Both micro- and macroalgae can be converted to liquid fuel through pyrolysis, which occurs in the absence of oxygen at high temperatures and yields three final products: liquid oil, gas, and solid residue. The main challenge in producing pyrolysis oil from biomass is the high oxygen content of the oil, which results in a low calorific value. Consequently, combining biomass with synthetic polymers is an option to improve oil quantity and quality, because the polymers are petroleum products, contain less oxygen, and provide a comparable high heating value to conventional fossil fuels.

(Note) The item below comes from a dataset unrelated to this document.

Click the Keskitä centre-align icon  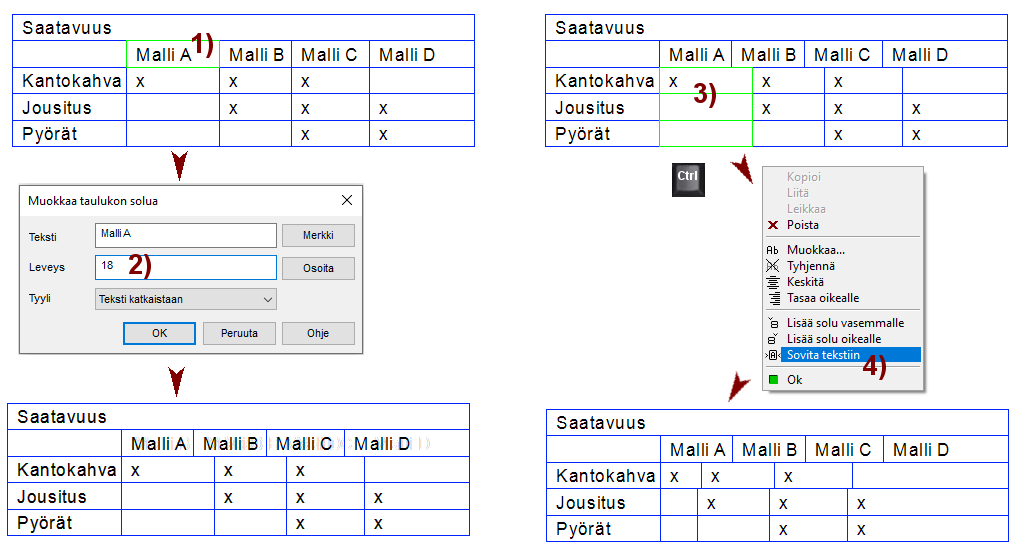tap(772, 282)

Polystyrene (PS) is a particularly attractive synthetic polymer, because it has the lowest recycling rate of the major categories of plastic.

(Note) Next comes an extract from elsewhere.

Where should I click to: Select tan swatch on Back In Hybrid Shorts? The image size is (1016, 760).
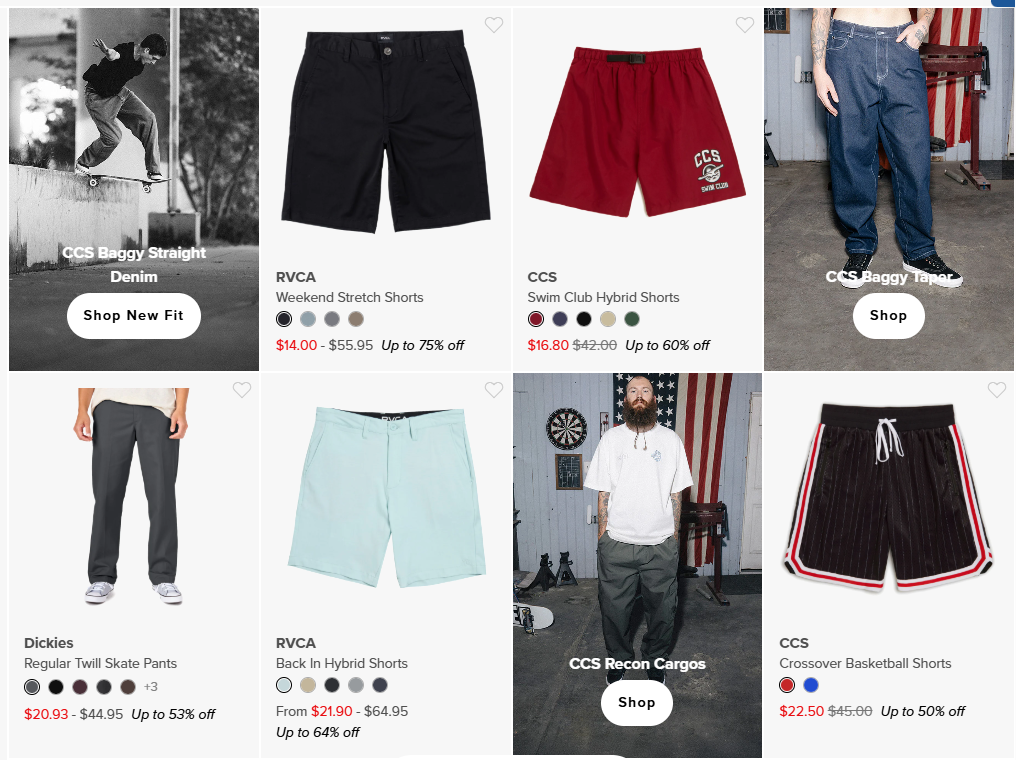pos(308,685)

This article first provides general background concerning thermal conversion of biomass/organic waste to energy, with a focus on pyrolysis. Advantages of algae and PS as pyrolysis feedstocks are then discussed, and previous studies of pyrolysis of macroalgae and PS are reviewed. Finally, previous studies of the co-pyrolysis of biomass and plastics are summarized.
Thermal Conversion of Biomass/Organic Waste to Energy
Either biological or thermal conversion is normally used to convert biomass or organic waste into useful energy, as shown in Fig. 1. Thermal conversion has recently gained more attention because it is much faster than biological processes; in addition, thermal processes can be used to obtain energy from certain wastes, such as plastics, which microbes cannot break down. Thermal conversion processes include direct combustion, gasification, pyrolysis, and liquefaction. Even though all thermal conversions have the same basic concept — using heat input to obtain useful energy/fuel output — the amount of air supply and the form of output energy/fuel for each process are quite different. For direct combustion, an excess amount of air is provided to the process, and then energy is produced in the form of heat. A partial amount of air is fed to gasification, while pyrolysis occurs in an absence of air. Syngas and bio-oil are fuel outputs obtained via gasification and pyrolysis, respectively. Liquefaction can be achieved under wet conditions; thus, the feedstock does not have to be dried prior to the process. Similar to pyrolysis, liquefaction produces a liquid product [1].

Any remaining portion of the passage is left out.